Timothy Burgdorf, who kept a positive outlook on life and could always see the good in people, died Saturday. He was 56.

Mr. Burgdorf was born in New York and came to Maine in 1978, when he was offered a job at the Governor Baxter School for the Deaf.

Mr. Burgdorf met his wife, Valori, during a basketball tournament in 1983, when he was the athletic director for the school. She was working at the Rhode Island School for the Deaf and traveled with the team to the tournament hosted in Maine.

The couple married a year later. They raised two sons, Taylor, 22, and Tanner, 19.

Mr. Burgdorf worked for 12 years at the Baxter school. The introduction of computers to the school in 1988 prompted him to make a career change.

His wife said he quickly realized that working with the students and computers was his passion, and something he wanted to pursue.

For the past 12 years, Mr. Burgdorf worked for the VTEC Training Center and was highly sought-after as a computer applications trainer.

“There were students who wouldn’t take another course unless he was teaching it,” his wife said.

“He made difficult classes fun,” said his brother Michael Burgdorf.

Mr. Burgdorf continued with his physical education background by coaching various youth sports. His wife said he coached their sons in soccer and basketball, and coached other children, because of the exhilaration he got from working with the teams.
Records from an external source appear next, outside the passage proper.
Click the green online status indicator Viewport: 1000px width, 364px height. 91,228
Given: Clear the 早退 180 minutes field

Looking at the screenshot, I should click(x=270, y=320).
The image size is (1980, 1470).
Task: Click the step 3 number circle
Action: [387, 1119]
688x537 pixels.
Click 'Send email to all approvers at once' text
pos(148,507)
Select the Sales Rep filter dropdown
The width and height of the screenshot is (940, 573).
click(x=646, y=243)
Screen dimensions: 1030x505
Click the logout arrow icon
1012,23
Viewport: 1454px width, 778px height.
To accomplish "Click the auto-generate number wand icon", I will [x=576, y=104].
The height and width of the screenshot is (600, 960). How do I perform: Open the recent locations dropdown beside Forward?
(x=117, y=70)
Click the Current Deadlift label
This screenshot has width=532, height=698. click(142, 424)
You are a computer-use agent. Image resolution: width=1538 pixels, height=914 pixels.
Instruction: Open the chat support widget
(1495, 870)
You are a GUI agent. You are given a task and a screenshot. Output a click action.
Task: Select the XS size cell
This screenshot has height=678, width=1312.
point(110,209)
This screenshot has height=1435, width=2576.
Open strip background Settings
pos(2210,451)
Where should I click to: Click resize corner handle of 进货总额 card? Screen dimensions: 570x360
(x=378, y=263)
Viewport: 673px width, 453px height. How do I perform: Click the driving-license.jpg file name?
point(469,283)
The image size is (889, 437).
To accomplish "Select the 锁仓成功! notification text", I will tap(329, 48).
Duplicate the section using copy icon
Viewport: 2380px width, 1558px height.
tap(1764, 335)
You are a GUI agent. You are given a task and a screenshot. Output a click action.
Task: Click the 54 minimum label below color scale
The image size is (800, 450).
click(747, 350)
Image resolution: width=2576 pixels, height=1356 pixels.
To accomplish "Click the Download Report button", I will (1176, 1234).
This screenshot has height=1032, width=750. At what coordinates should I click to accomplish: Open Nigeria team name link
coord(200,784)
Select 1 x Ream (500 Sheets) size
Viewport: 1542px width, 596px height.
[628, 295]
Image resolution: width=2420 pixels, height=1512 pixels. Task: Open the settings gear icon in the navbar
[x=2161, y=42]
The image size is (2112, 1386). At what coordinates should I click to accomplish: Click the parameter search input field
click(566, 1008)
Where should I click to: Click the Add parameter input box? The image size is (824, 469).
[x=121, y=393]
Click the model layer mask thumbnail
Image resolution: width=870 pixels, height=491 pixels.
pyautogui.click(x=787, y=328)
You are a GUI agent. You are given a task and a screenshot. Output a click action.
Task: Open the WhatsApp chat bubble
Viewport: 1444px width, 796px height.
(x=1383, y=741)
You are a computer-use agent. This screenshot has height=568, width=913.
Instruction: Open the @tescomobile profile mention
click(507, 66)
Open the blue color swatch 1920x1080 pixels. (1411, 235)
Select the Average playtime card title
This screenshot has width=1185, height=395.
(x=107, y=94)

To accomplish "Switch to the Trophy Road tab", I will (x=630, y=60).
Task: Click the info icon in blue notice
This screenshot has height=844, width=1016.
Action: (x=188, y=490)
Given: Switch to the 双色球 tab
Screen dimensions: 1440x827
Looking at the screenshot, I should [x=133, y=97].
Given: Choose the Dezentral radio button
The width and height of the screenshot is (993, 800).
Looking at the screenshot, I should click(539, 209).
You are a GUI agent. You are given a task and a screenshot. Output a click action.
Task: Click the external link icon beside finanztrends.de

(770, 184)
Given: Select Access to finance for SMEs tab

“The experiences coaching are things you don’t really feel in your job,” she said. “That rush of feeling.”

Mr. Burgdorf was always willing to give people the benefit of the doubt, and was described as nonjudgmental.

At the Baxter school, Mr. Burgdorf coached soccer. In 1986, he asked the team if anyone was interested in stepping in to play goalie. Only one student volunteered, his wife said – a student with one hand.

“Who’s the only person in soccer that can touch the ball? The goalie,” she said, but that didn’t phase Mr. Burgdorf.

The school’s team won the New England Regional Tournament, and the student was named player of the year among deaf students for his work as the team’s goalie.

“That was the kind of guy he was,” his wife said of her husband.

That open-minded attitude extended into his family life. Mr. Burgdorf embraced anything his sons were interested in, and enjoyed time they were able to spend together.

Through his actions, Mr. Burgdorf taught his sons to accept people for who they are and expected them always to be considerate of others.

“He was just an amazing role model,” she said.